This post is courtesy of Anne Taylor-Vaisey: Random is a word that seems to be used well, randomly these days by the twenty-somethings I know, and it can refer to just about anything. Well, if you want to witness the true meaning of the word, check out the SCIgen site.
The program allows you to generate a computer science research paper fit for presentation at a scientific meeting! You can choose from a variety of "subjects" and even produce an impressive PDF. Check out the references that include your name. The article titles and journals are hilarious.
This site was produced by graduate students at MIT and it includes this paper, produced using SCIgen and accepted for presentation at a scientific conference:
Rooter: A Methodology for the Typical Unification of Access Points and Redundancy
Here is a description of SCIgen, from the Web site:
- SCIgen is a program that generates random Computer Science research papers, including graphs, figures, and citations. It uses a hand-written context-free grammar to form all elements of the papers. Our aim here is to maximize amusement, rather than coherence.
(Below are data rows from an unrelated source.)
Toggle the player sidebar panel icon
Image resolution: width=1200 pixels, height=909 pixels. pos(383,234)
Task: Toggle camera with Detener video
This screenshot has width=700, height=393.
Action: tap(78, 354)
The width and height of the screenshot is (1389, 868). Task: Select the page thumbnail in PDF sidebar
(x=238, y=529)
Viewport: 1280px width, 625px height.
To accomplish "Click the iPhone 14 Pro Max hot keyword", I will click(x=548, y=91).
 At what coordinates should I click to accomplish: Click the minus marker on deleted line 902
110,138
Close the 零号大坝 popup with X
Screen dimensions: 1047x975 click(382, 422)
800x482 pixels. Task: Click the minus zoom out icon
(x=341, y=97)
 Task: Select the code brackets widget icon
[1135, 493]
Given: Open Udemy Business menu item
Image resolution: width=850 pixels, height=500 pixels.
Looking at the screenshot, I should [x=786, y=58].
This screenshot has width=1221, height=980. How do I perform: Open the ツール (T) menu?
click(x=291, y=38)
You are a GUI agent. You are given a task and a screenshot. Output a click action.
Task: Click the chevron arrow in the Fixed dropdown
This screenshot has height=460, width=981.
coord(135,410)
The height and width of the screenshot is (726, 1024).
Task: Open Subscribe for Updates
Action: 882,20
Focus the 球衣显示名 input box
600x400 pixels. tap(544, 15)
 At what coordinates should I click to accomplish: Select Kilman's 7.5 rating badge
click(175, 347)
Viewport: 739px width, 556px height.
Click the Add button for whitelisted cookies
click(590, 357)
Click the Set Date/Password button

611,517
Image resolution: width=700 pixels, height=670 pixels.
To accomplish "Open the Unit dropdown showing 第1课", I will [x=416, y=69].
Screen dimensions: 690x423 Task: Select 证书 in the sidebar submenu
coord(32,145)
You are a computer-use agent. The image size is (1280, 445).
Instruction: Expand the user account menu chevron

One useful purpose for such a program is to auto-generate submissions to conferences that you suspect might have very low submission standards. A prime example, which you may recognize from spam in your inbox, is SCI/IIIS and its dozens of co-located conferences (check out the very broad conference description on the WMSCI 2005 website). Using SCIgen to generate submissions for conferences like this gives us pleasure to no end. In fact, one of our papers was accepted to SCI 2005!